When does the kernel decide to have multiple vnode entries for a single file?

Question

I found this code here and have several follow up questions.

#include <fcntl.h>

int main()
{
  // have kernel open two connection to file alphabet.txt which contains letters from a to z
  int fd1 = open("alphabet.txt",O_RDONLY);
  int fd2 = open("alphabet.txt",O_RDONLY);


  // read a char & write it to stdout alternately from connections fs1 & fd2
  while(1)
  {
    char c;
    if (read(fd1,&c,1) != 1) break;
    write(1,&c,1);
    if (read(fd2,&c,1) != 1) break;
    write(1,&c,1);
  }

  return 0;
}

1. If I open the same file (under the same directory) independently in two processes, will it create two vnode entries? Or it depends on the OS?

  // PID 1
  int fd1 = open("alphabet.txt",O_RDONLY);
  // PID 2
  int fd2 = open("alphabet.txt",O_RDONLY);

2. How does read() know where is the file? Does C first ask for the vnode entry of fd1 and return the address of it?

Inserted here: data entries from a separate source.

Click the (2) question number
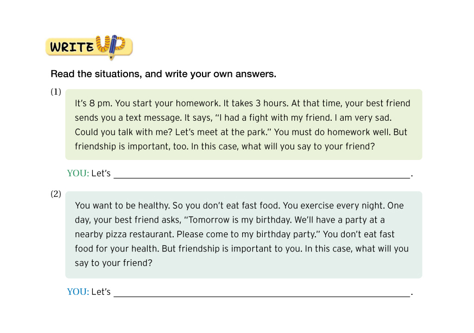Image resolution: width=474 pixels, height=333 pixels. coord(56,194)
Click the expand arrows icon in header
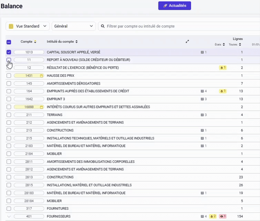The height and width of the screenshot is (221, 260). point(187,41)
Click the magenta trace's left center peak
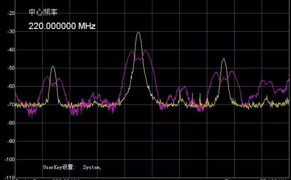 coord(132,52)
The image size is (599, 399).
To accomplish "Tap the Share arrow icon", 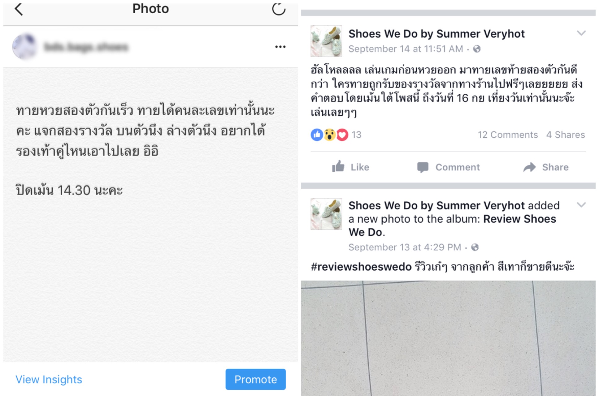I will coord(529,167).
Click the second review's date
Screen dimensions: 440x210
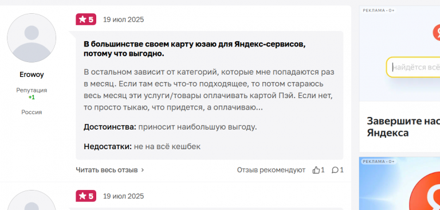(124, 196)
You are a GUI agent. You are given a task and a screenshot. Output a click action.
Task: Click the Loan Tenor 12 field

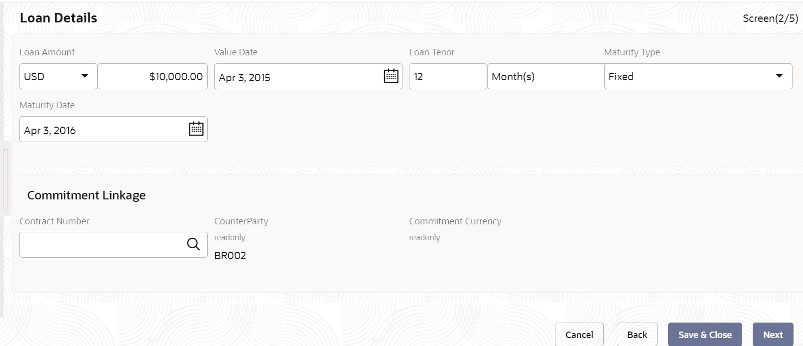click(448, 76)
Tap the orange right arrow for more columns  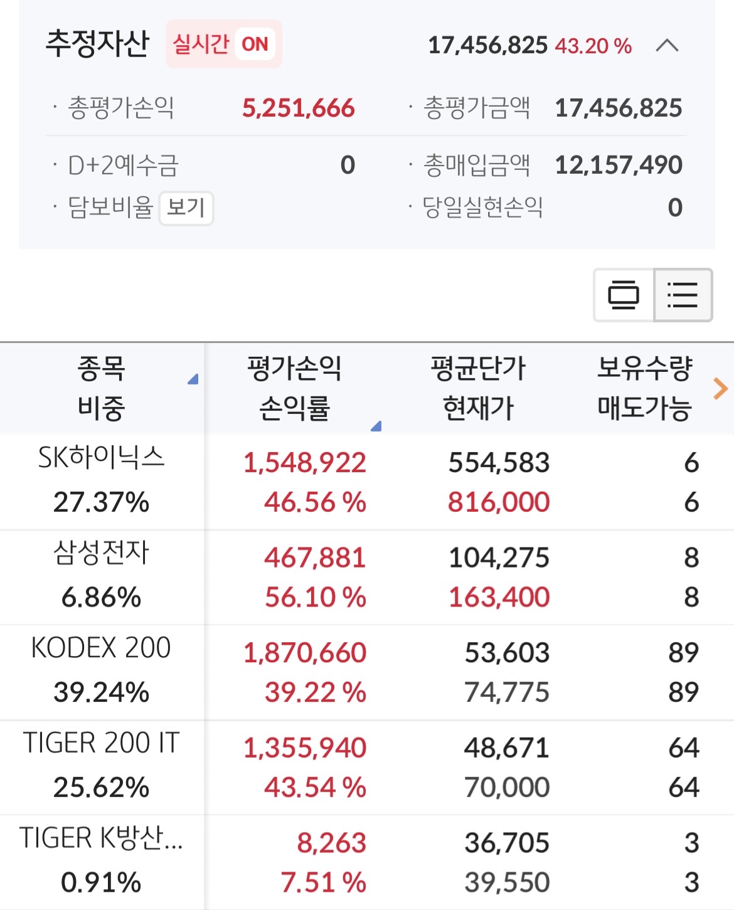click(720, 389)
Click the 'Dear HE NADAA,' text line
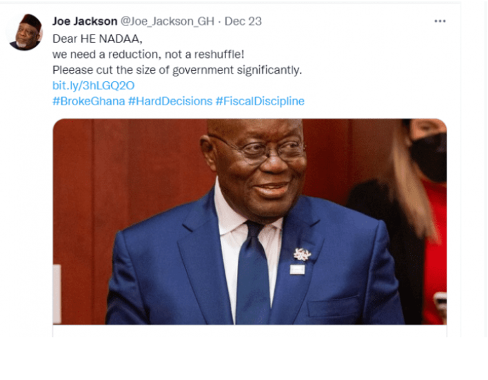Screen dimensions: 488x380 (97, 39)
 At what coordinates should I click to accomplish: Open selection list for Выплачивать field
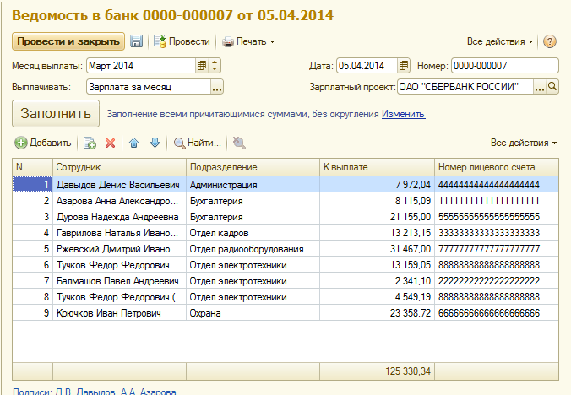click(216, 86)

3. Following 2., does read() create new vnode entry or is it using the same one?

Answer 1

1. Opening the same file in two processes does not create two vnode entries. The vnode is a data structure in the kernel that represents a file. If you open the same file twice, either within the same process or in two different processes, you get two different file descriptors. These file descriptors are independent of each other, but they both point to the same vnode.
2. The read() function knows the location of the file through the file descriptor. When you call open(), the operating system returns a file descriptor, which is an integer. This file descriptor is an index into an array in the kernel called the file descriptor table. This table contains the information about all open files, including the vnode of the file. So when read() is called with a file descriptor, it looks up the file descriptor table to find the vnode and thus the location of the file.
3. The read() function does not create a new vnode entry. The vnode is created when the file is first opened, and subsequent calls to open() on the same file will return a new file descriptor pointing to the same vnode. The read() function only reads data from the file, it does not change the vnode or the file descriptor table.

Answer 2

When you open(2) a file, the kernel creates a new file table entry, which includes a file pointer to know where the next read(2)/write(2) will go.

When you dup(2) a file, the second descriptor points to the same file table entry, so they share the same descriptor, and the reads/writes serialize, based on the same pointer.

This is not only a linux characteristici, it is incorporated to posix and belongs to the original UNIX design. When a process fork(2)s, the descriptors are dup(2)ed and so parent and child share the same descriptors and file pointers.

The per process file descriptor table has only file entry pointers, while the file entry has the file open flags, the file pointer and a reference to the inode (which is unique in the kernel per file)

This makes that two processes that, independently open the same file, to have different file pointers, while a parent process that passes an open file to a child proces, actually share de file pointer, because the file descriptor has been dup()ed, instead.

When I was first studying the system, I learned about a system call (that I don't remember it's name now) similar to dup(2) but actually reopening the file descriptor (and so, obtaining a different pointer) the idea of it is to have a completely independent opened file (as if I had opened it) but using as input, not the filename (that, because of redirections, could be unknown to the process) I don't remember the name of that system call (I thought it was something like int reopen(int fd, int open_flags); but I don't remember the name. If somebody knows about it, please drop me a comment on that.